SUPPLIED DATA

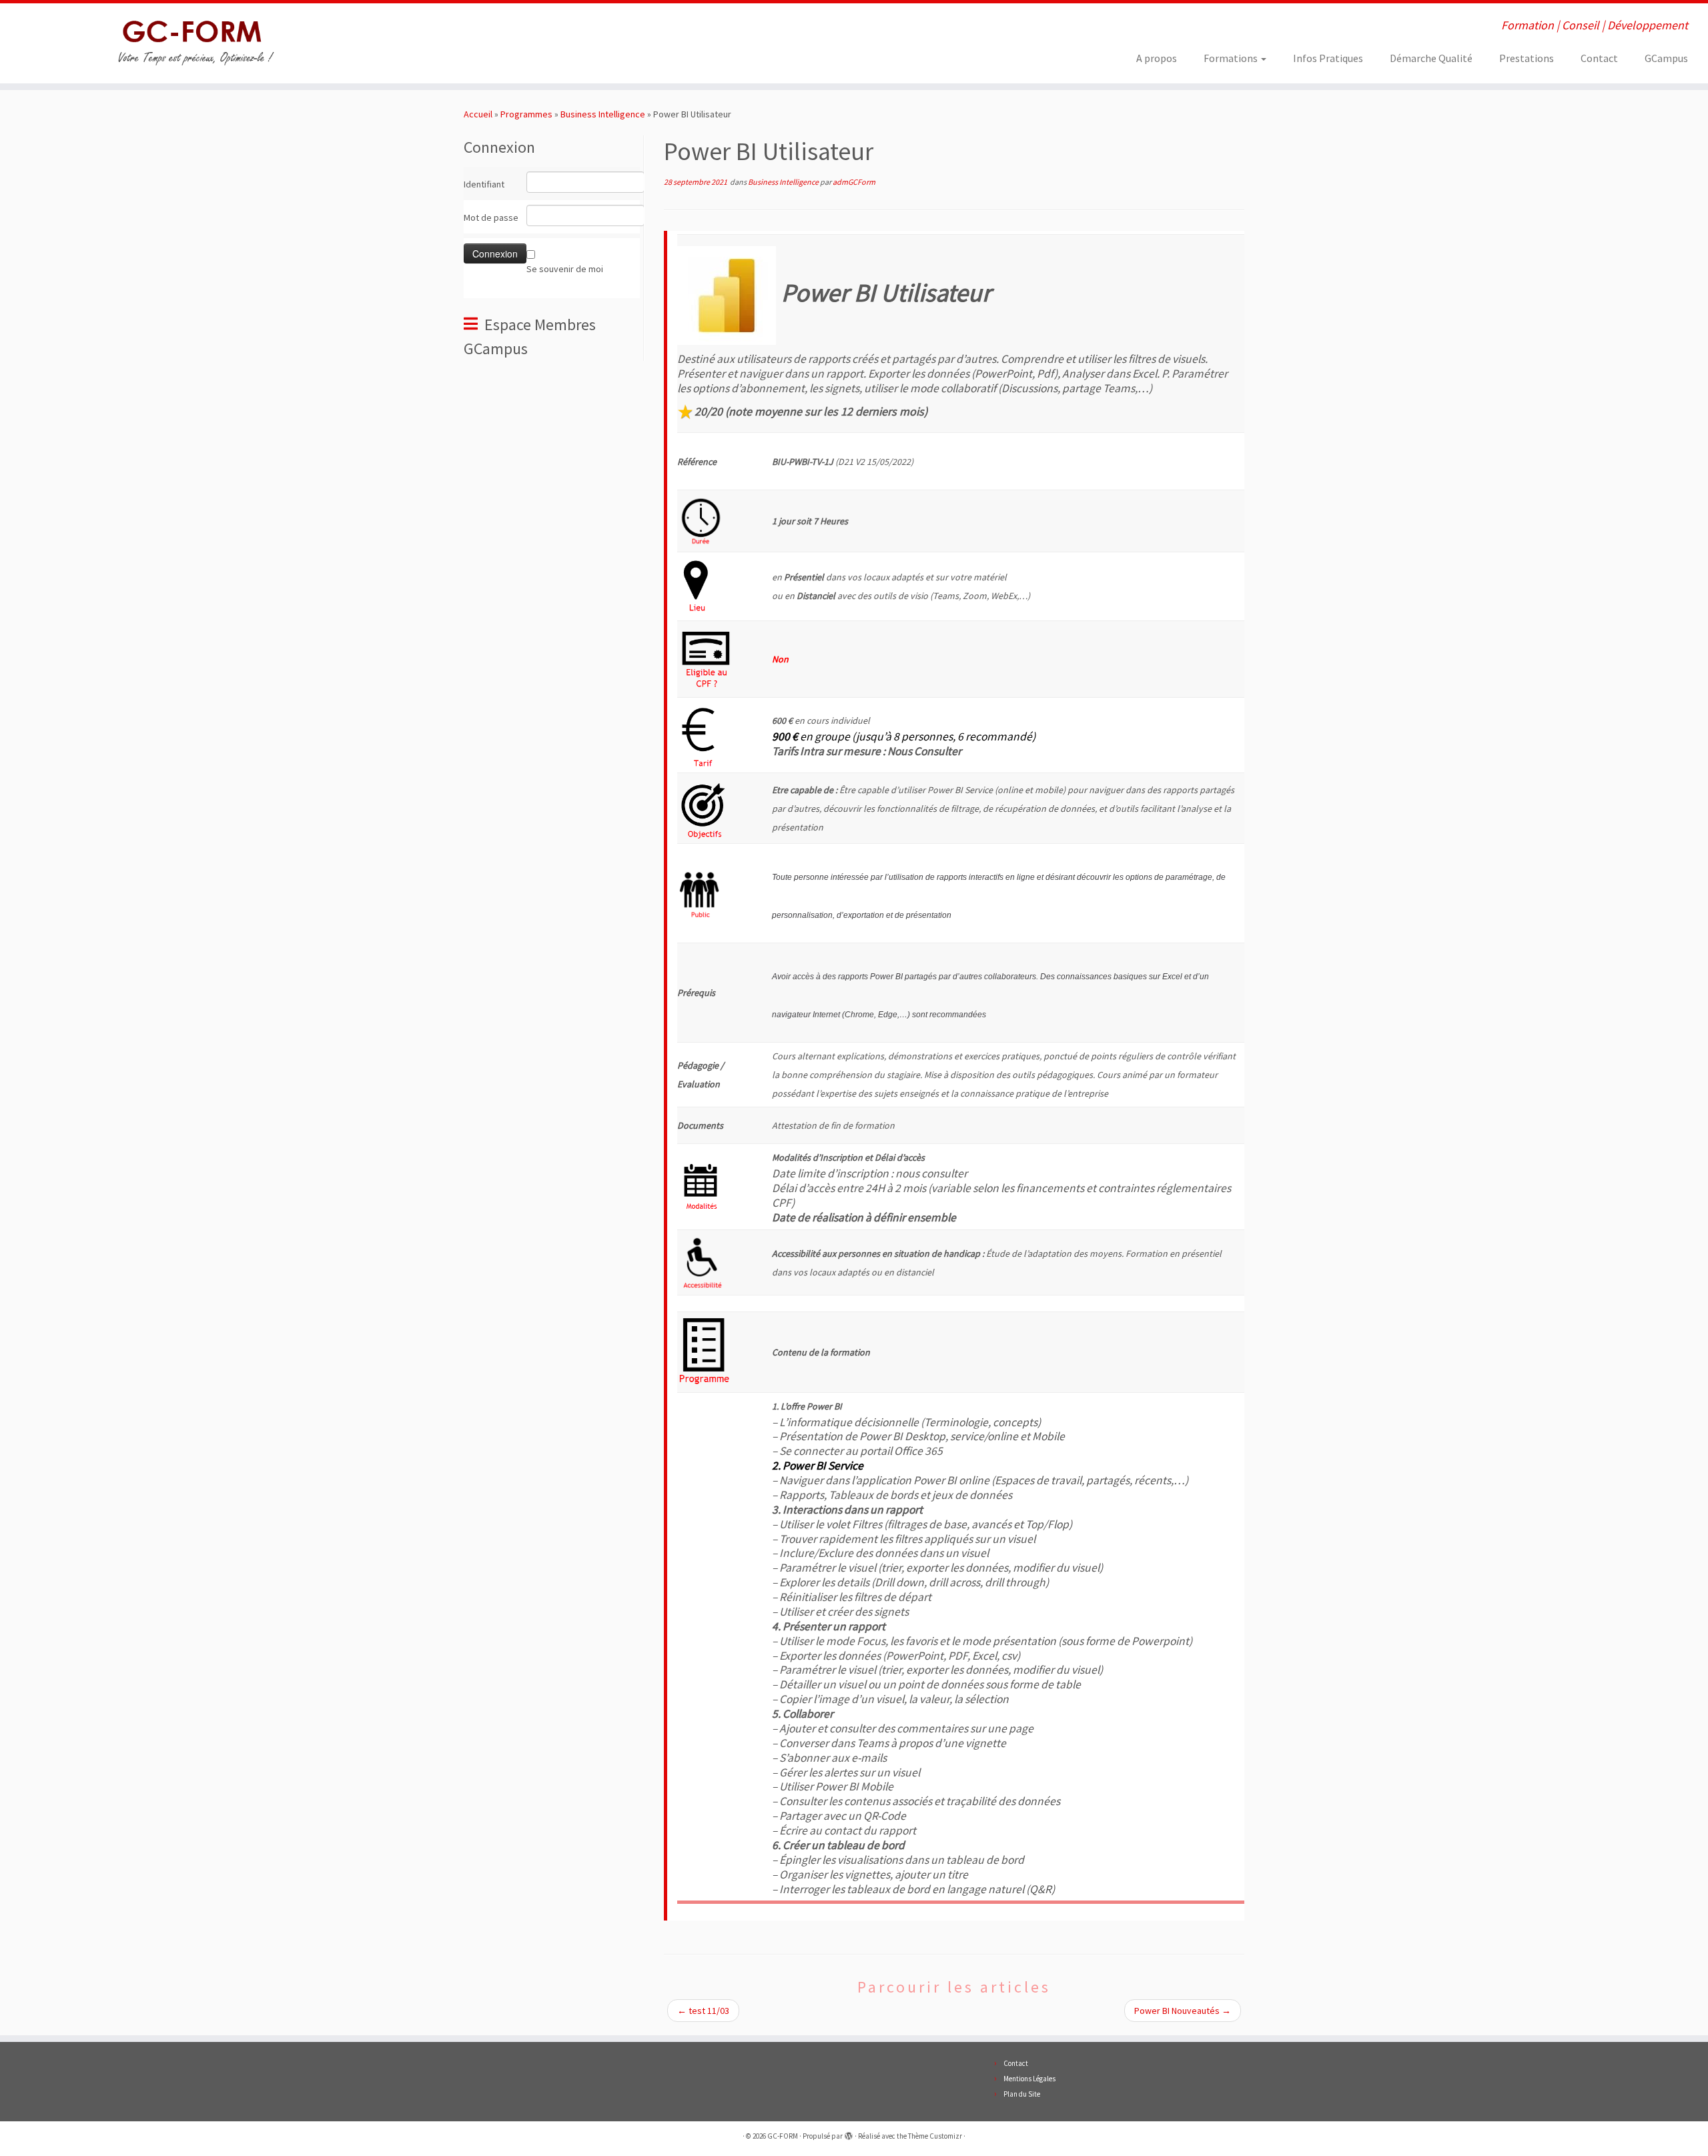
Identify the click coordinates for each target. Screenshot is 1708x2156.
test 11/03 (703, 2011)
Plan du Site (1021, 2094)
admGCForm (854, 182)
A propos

EXERCISE BRIEF
Set down the material above word for word and skip its pictures.

RESPONSE AREA
Identify the click coordinates for each target. Screenshot is 1708x2156.
test 11/03 (703, 2011)
Plan du Site (1021, 2094)
admGCForm (854, 182)
A propos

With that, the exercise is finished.